TASK GOAL:
Rewrite the lines below as a numbered list, leaving out blank lines, covering only the stretch from the start of the records through the line containing "Looking at the screenshot, I should coord(230,190).".
— Begin ROWS —
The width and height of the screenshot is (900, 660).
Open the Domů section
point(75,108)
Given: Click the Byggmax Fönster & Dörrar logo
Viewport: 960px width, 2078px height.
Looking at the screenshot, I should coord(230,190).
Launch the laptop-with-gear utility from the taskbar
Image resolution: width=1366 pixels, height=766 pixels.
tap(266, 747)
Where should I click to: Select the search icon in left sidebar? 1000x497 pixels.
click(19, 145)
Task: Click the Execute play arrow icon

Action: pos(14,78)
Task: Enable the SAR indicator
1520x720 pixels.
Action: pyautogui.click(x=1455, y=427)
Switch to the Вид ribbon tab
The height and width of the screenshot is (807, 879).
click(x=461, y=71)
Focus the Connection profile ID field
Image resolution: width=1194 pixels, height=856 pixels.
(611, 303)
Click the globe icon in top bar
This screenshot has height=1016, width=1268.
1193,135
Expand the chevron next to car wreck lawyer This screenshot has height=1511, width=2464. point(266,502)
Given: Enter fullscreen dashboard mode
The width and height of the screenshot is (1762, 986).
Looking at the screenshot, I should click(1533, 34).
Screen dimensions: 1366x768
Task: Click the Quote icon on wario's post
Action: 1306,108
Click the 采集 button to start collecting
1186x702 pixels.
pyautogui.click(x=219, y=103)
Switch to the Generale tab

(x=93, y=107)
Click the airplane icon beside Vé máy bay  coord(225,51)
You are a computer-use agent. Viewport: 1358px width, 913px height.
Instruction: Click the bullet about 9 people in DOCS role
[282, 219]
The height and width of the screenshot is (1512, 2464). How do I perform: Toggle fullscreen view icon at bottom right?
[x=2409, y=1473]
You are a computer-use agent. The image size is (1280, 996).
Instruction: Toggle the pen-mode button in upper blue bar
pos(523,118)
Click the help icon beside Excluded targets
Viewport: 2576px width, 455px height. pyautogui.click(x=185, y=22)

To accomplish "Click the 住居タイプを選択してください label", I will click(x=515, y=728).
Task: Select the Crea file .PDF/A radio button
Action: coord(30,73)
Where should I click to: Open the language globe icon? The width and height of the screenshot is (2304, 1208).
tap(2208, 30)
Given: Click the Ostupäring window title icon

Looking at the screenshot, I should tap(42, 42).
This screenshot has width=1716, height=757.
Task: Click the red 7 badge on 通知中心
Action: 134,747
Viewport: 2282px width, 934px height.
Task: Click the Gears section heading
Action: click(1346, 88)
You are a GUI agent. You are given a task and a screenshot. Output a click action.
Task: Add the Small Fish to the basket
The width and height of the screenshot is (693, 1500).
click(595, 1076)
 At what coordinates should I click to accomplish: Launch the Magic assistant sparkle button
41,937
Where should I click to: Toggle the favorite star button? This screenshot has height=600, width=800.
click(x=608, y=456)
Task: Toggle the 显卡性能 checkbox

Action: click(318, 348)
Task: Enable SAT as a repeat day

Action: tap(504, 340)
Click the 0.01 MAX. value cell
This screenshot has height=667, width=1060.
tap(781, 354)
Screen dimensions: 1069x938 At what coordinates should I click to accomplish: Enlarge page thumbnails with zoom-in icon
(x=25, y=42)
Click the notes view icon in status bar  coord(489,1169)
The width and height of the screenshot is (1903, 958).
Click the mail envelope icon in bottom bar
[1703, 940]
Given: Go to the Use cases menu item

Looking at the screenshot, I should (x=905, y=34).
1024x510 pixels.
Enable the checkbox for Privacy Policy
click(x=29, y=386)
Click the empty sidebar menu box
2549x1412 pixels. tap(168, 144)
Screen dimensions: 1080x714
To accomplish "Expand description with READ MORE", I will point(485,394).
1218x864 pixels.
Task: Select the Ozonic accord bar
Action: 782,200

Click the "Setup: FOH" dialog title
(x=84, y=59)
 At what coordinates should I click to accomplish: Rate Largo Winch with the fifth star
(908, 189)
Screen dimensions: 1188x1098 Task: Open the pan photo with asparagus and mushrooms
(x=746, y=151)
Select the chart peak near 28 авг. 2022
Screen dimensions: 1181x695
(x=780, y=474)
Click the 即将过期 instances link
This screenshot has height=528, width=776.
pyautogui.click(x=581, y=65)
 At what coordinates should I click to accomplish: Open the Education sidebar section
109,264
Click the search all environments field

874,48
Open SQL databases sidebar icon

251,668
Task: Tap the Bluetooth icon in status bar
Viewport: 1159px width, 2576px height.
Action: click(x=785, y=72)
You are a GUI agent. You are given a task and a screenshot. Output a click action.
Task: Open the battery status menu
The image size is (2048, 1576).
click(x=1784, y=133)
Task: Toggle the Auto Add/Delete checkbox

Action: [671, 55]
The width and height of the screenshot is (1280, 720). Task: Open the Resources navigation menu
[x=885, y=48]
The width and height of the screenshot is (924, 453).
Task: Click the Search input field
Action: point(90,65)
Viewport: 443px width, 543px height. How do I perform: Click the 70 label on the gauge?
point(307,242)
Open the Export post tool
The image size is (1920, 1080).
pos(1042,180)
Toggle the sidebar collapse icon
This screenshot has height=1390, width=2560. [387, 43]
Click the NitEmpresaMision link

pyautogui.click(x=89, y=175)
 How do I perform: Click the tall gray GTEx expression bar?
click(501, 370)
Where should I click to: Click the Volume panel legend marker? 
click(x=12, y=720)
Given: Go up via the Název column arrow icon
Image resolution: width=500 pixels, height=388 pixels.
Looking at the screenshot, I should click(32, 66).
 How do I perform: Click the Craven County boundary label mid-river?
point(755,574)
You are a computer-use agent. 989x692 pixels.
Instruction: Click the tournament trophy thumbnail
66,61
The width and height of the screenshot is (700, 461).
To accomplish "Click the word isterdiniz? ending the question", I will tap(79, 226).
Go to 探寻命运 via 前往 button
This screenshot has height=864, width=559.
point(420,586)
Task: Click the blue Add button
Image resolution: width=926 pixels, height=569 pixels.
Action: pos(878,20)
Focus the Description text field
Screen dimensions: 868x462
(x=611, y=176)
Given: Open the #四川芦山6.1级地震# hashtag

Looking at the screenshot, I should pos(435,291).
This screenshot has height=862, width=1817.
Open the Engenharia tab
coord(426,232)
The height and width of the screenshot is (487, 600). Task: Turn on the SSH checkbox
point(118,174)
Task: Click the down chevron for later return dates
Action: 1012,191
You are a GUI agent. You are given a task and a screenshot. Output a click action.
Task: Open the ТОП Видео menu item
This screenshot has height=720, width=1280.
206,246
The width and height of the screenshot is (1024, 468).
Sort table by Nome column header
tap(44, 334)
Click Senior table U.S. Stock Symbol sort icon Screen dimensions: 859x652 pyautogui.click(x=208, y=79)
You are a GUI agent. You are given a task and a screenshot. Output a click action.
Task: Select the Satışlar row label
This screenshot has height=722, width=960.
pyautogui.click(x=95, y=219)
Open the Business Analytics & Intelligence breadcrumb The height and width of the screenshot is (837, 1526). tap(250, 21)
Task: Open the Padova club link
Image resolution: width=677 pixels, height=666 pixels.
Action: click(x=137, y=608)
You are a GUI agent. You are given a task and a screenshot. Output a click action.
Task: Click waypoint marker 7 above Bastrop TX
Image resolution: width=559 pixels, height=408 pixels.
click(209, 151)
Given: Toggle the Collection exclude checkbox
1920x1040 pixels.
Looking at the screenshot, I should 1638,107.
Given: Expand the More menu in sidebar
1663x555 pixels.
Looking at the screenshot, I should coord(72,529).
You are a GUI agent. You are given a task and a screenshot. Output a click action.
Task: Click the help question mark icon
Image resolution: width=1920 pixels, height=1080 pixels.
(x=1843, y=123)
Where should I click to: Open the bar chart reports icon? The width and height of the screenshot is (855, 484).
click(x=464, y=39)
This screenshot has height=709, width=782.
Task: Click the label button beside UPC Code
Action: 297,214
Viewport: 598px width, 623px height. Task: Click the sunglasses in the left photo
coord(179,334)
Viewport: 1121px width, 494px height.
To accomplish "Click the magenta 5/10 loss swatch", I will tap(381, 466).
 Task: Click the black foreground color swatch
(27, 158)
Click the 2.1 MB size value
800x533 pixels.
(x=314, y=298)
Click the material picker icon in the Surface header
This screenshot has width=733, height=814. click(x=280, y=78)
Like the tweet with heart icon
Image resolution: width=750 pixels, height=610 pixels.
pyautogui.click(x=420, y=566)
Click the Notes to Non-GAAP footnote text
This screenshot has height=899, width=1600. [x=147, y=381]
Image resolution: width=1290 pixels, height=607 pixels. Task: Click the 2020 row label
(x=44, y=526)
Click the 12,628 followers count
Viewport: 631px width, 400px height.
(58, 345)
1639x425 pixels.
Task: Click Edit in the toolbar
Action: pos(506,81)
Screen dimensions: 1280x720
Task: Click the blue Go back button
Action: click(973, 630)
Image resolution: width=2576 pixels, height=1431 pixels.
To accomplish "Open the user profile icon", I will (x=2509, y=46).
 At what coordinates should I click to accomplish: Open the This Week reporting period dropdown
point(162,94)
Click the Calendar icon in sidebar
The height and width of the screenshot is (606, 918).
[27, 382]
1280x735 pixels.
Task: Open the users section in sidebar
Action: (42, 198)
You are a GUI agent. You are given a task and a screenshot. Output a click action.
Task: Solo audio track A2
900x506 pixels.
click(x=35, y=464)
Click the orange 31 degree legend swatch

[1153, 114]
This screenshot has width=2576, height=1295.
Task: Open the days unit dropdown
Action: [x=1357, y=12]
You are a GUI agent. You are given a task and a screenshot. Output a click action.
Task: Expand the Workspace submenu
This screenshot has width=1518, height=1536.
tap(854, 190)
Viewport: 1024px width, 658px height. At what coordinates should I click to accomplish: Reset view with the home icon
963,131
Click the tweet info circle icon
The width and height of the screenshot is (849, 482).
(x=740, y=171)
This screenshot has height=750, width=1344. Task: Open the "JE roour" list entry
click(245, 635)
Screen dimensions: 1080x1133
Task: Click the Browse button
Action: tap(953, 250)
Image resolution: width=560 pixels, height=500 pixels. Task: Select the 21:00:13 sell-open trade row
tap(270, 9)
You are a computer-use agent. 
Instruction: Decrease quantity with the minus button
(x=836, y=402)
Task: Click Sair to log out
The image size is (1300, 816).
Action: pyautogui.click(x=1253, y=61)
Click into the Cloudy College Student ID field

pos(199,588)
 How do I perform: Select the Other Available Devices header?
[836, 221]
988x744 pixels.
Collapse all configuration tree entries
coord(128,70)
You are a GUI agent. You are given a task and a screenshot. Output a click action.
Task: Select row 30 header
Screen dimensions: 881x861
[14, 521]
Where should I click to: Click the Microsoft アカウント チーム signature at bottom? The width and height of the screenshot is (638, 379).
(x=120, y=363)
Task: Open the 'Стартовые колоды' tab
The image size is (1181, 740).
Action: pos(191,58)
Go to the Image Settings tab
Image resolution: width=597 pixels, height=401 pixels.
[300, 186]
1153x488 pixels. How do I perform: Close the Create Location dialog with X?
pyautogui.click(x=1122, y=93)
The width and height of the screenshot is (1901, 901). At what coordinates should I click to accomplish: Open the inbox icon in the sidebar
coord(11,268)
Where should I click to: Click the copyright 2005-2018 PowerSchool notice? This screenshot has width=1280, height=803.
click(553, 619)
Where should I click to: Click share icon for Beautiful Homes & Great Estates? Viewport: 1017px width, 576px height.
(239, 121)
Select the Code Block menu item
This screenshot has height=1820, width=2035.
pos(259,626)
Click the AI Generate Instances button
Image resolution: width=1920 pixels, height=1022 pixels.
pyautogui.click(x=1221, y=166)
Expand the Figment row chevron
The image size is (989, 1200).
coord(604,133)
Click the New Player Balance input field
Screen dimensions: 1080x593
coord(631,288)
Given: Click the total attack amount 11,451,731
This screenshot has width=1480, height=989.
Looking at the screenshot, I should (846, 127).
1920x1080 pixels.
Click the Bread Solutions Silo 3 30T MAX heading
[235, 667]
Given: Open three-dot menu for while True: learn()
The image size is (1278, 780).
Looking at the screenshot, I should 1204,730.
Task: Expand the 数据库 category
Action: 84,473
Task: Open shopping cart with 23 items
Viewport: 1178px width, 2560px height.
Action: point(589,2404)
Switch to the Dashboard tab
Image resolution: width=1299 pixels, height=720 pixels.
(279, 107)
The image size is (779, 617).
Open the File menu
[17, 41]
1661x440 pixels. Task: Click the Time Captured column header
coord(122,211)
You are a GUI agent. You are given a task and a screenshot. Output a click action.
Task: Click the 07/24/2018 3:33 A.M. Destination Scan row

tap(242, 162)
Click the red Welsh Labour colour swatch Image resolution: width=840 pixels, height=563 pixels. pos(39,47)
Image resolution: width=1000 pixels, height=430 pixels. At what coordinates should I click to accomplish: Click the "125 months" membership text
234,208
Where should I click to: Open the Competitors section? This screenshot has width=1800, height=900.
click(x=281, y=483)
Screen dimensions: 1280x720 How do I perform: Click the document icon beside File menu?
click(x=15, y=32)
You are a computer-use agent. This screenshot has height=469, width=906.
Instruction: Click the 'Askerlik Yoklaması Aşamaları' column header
— End ROWS —
ANSWER:
1. The width and height of the screenshot is (900, 660).
2. Open the Domů section
3. point(75,108)
4. Given: Click the Byggmax Fönster & Dörrar logo
5. Viewport: 960px width, 2078px height.
6. Looking at the screenshot, I should coord(230,190).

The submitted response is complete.